Oz suggested that empowering people to make better nutrition choices, get easier access to health information, and move into or return to the workforce would be more effective than perpetuating the current system.

“We have a generational opportunity to fix our health care system and help people stay healthy for longer,” Oz said in his opening remarks.

Democrats did not appear satisfied with the doctor’s responses on Medicaid funding. Sen. Maria Cantwell (D-Wash.) summarized their concern.

“All my colleagues are going to want to know about Medicaid,” Cantwell said. “We want to know, are you going to cut Medicaid? We don’t believe in cutting Medicaid.”

Hospital staff members walk down a hallway at the University of California–Irvine Medical Center in Orange, Calif., on Dec. 16, 2020. (John Fredricks/The Epoch Times)
Hospital staff members walk down a hallway at the University of California–Irvine Medical Center in Orange, Calif., on Dec. 16, 2020. John Fredricks/The Epoch Times

Program Problems, Solutions

Sen. John Cornyn (R-Texas) expressed frustration with Democrats’ seeming unwillingness to make changes to the program.

“There are people in Congress that don’t want anything to change when it comes to our health care delivery system,” Cornyn said. “That includes, presumably, $521 billion in fraudulent payments, included for our entitlement programs.”

Though some Democrats, including Bennet and Wyden, acknowledged the need to address fraud in the Medicaid system, others feared that Republican efforts might erroneously target beneficiaries rather than providers. 

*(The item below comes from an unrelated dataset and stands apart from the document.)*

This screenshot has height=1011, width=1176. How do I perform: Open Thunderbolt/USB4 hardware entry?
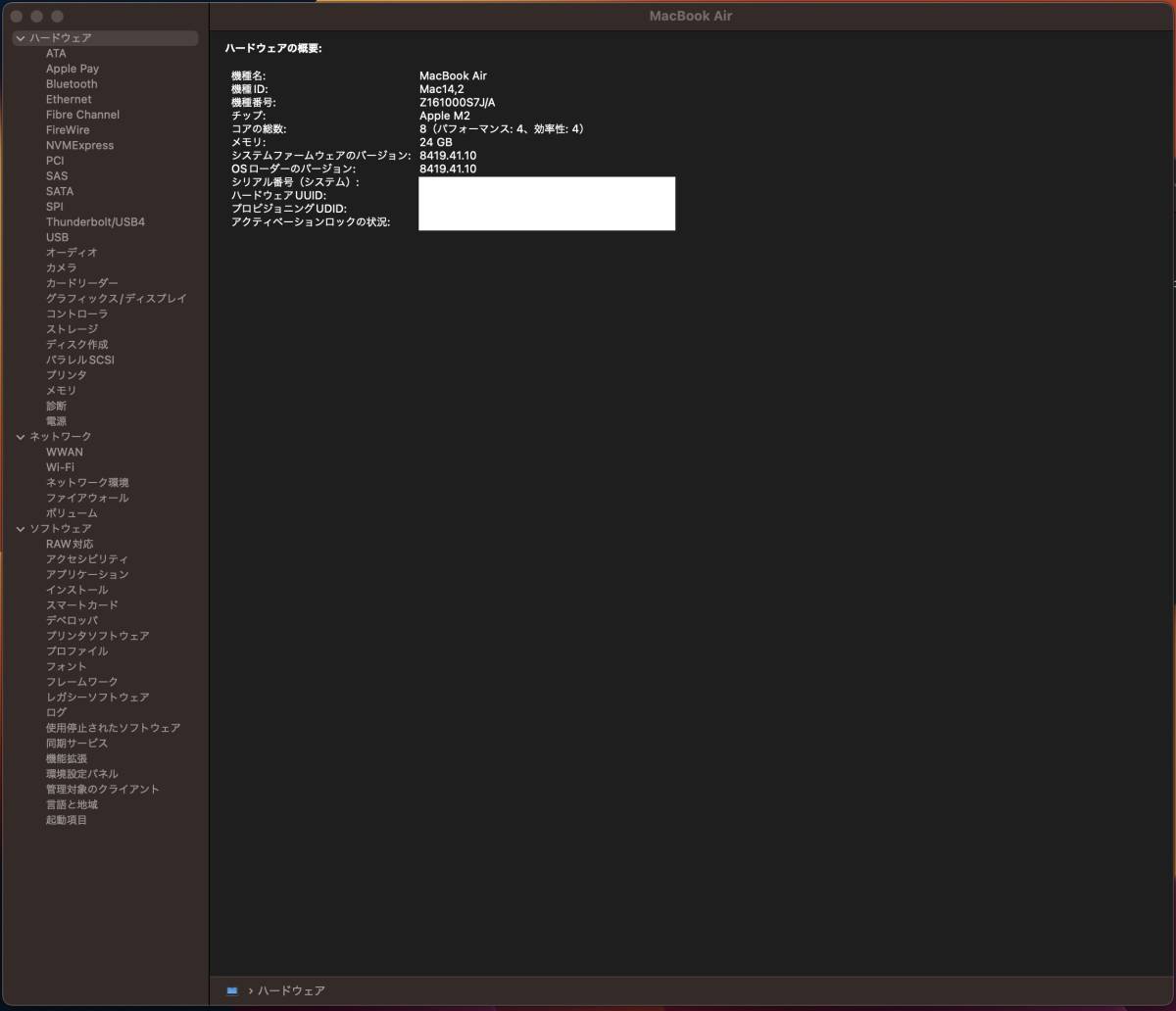(x=95, y=222)
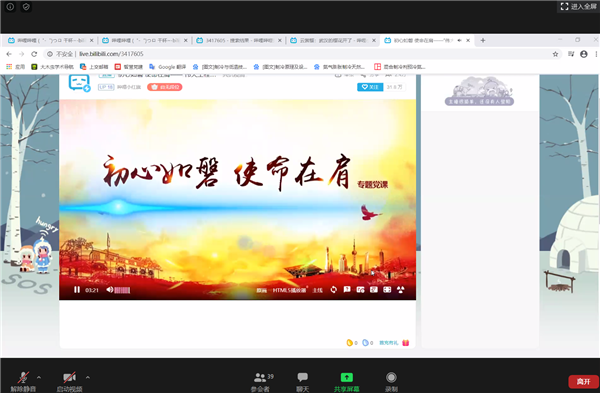Toggle the player's fullscreen icon
600x393 pixels.
(x=387, y=290)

“[Let’s] make sure now we’re not kicking a couple and . . . their daughter off of Medicaid because we have some concept which is false about who it is actually benefiting,” said Sen. Catherine Cortez Masto (D-Nev.).

Republicans pressed Oz to tackle problems within the federal health payment system, including fraud, drug prices driven by pharmacy benefit managers, and needless delays and denials of treatment due to prior authorization requirements.

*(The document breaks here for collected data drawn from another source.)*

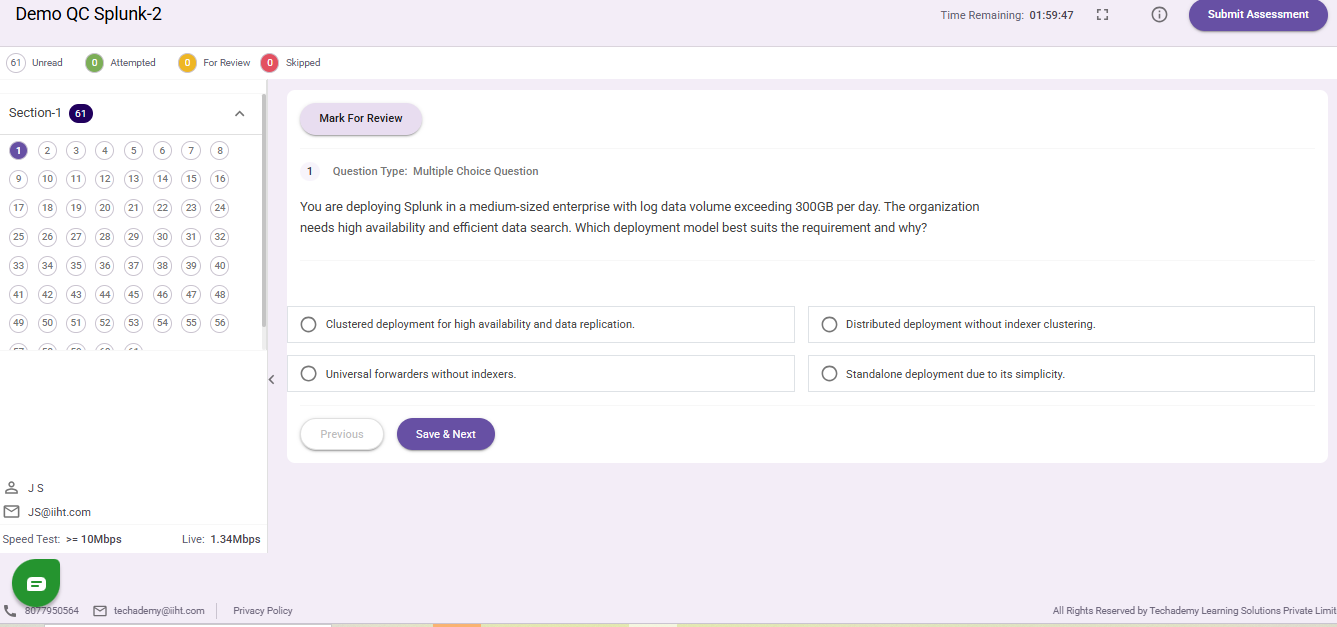This screenshot has width=1337, height=627.
Task: Click the fullscreen icon near timer
Action: tap(1103, 15)
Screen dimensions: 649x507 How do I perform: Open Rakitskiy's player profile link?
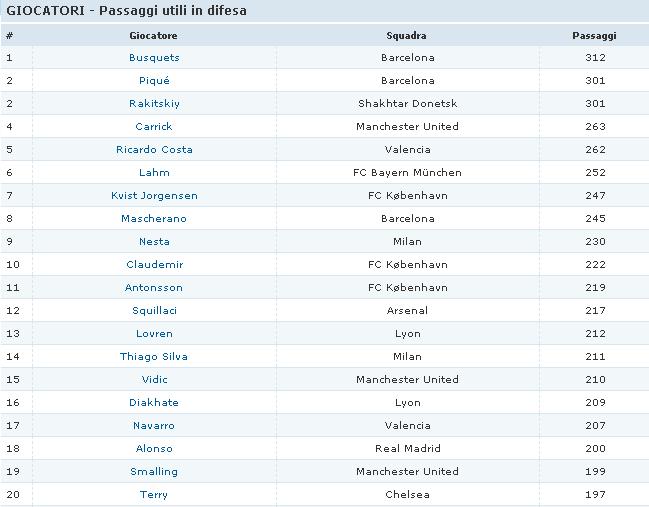(154, 104)
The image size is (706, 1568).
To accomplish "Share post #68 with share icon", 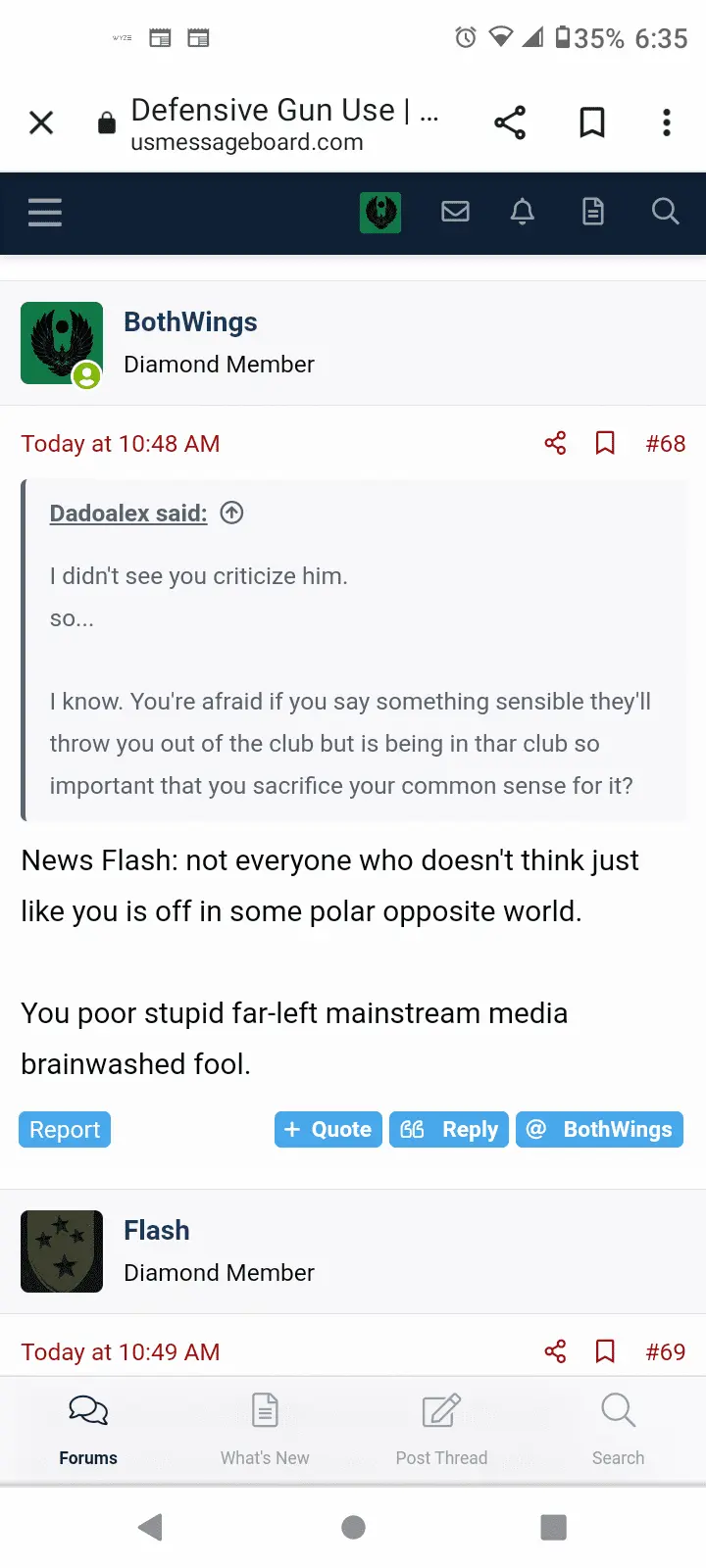I will point(555,443).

Sen. James Lankford (R-Okla.) expressed frustration that a bipartisan effort to regulate pharmacy benefit managers had failed last year.

Pharmacy benefit managers are companies that set drug prices and manage drug claims. They are often owned by large corporations that also own insurance companies and pharmacy chains. Their practices resulted in the closure of 450 independent pharmacies last year, according to Lankford.

The senator asked Oz what authority he would need to tackle the problem.

Oz said the ability of benefit managers to set prices and collect manufacturer rebates in secret contributes to price increases. “The lack of transparency into what goes on when that pill leaves the pharmaceutical company and ends up in your home is where a lot of the money is made,” Oz said.

Sen. Bill Cassidy (R-La.) noted that lengthy delays in treatment caused by prior authorization requirements hinder both providers and patients. “You know how sometimes care delayed is cared denied,” Cassidy said, asking Oz for possible solutions to the problem.

Calling prior authorization “a pox on the system,” Oz said the number of procedures that must be pre-authorized could be greatly reduced and artificial intelligence could be used to make coverage decisions almost instantaneously.

“Credit card approval doesn’t take you three months,” Oz said. “We will be able to do something similar so that pre-authorization could happen rapidly.”

If confirmed, Oz will use technological solutions to improve Medicare and Medicaid, he said.

That would include communication tools to empower beneficiaries to better manage their own health care, providing real-time information to physicians about patients under their care, relieving nurses of burdensome paperwork using artificial intelligence, and modernizing tools for detecting fraud and abuse.

If recommended by the committee, Oz will face a confirmation vote by the full Senate. If confirmed, he will report to Health and Human Services Secretary Robert F. Kennedy Jr.